Buy in the UK | Buy in Canada

Oh, no, not another serial killer! And a serial killer who's personally battling the police detective assigned to the case! And a serial killer who sends gruesome little threats to our protagonist, the police detective assigned to the case! I am really tired of reading about monsters who carve up women to add excitement to their pathetic little lives, and I am really glad that these creeps are much rarer in real life than they are in crime fiction.

Fortunately, however, dear reader, if you can tolerate just one more serial killer, this is a terrific book and the first in a promising new series. (No pun intended.)

Our protagonist is Chicago Police Lieutenant Jacqueline Daniels, aka Jack Daniels. As the curtain rises, her live-in lover has just departed forever (which doesn't bother her until she notices the toothbrush he left behind in the bathroom), she hasn't gotten a good night's sleep since the first Reagan administration, and now the mutilated body of a young woman has been found in a convenience store dumpster, and it's Jack's job to arrest the Gingerbread Man, who leaves behind Christmas tree ornament cookies as his calling card.

As she attempts to stop him, he takes her efforts personally and attempts, in turn, to stop her by, for example, leaving her a bag of candy studded with sharps. Also hindering her efforts are some FBI profilers helping her on the case with increasingly odd suggestions about the type of person she should be looking for, but her fellow police officers are overall sympathetic and competent characters.
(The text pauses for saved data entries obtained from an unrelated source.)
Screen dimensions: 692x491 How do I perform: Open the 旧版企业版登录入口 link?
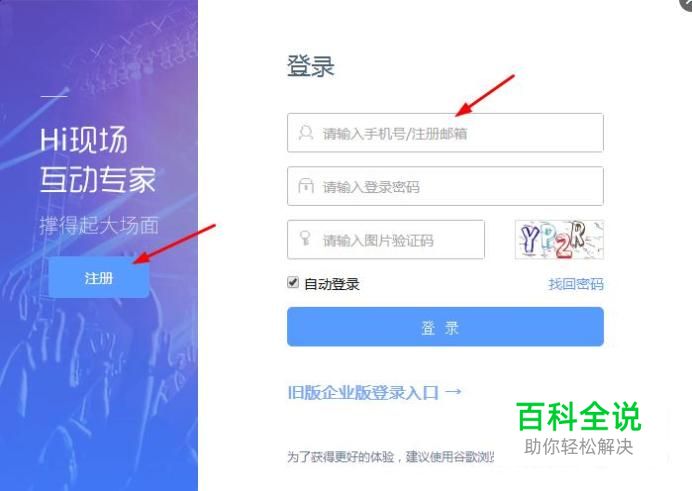click(363, 392)
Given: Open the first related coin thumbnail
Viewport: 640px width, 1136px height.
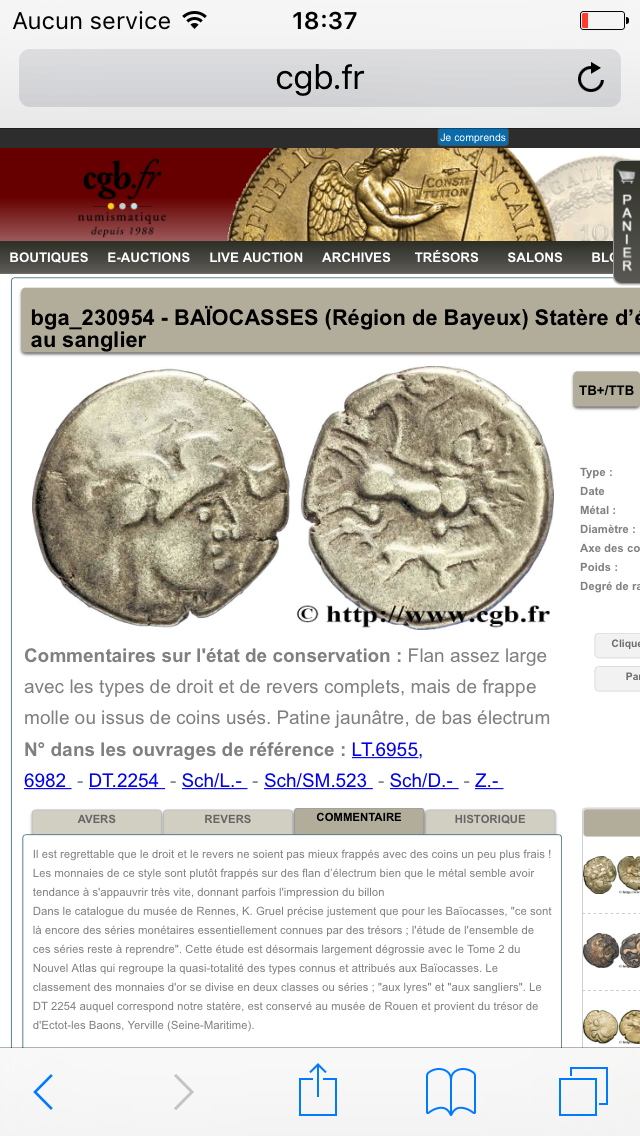Looking at the screenshot, I should [612, 874].
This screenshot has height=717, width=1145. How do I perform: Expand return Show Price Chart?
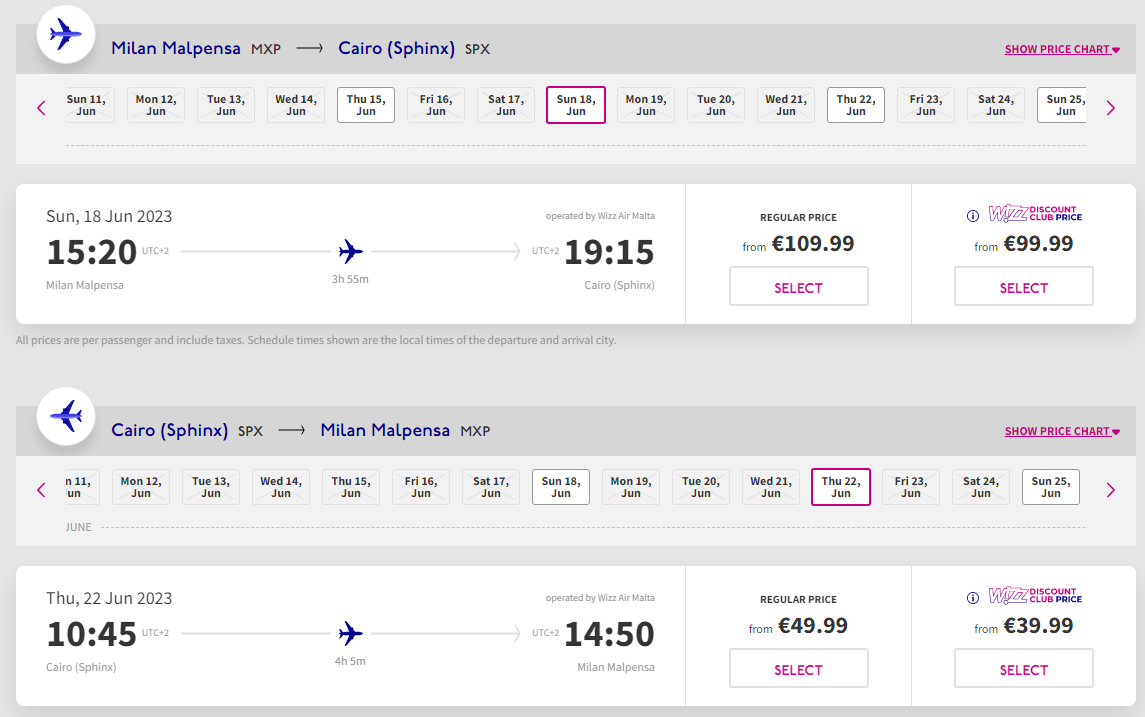coord(1062,431)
What makes the next mixed drink in this series worth waiting for is Jack herself and her sometimes straight-on, sometimes awry take on life and the world. It must be true, as she says, that when police officers encounter a vaguely familiar face, it's unlikely to be, as it is for most of the rest of us, somebody we knew in high school, and it's likely to be, instead, someone they've arrested. Jack takes it all in stride, enlists in a dating service, and gets shot. I do want to read what she's doing next, especially if it doesn't involve any serial killers.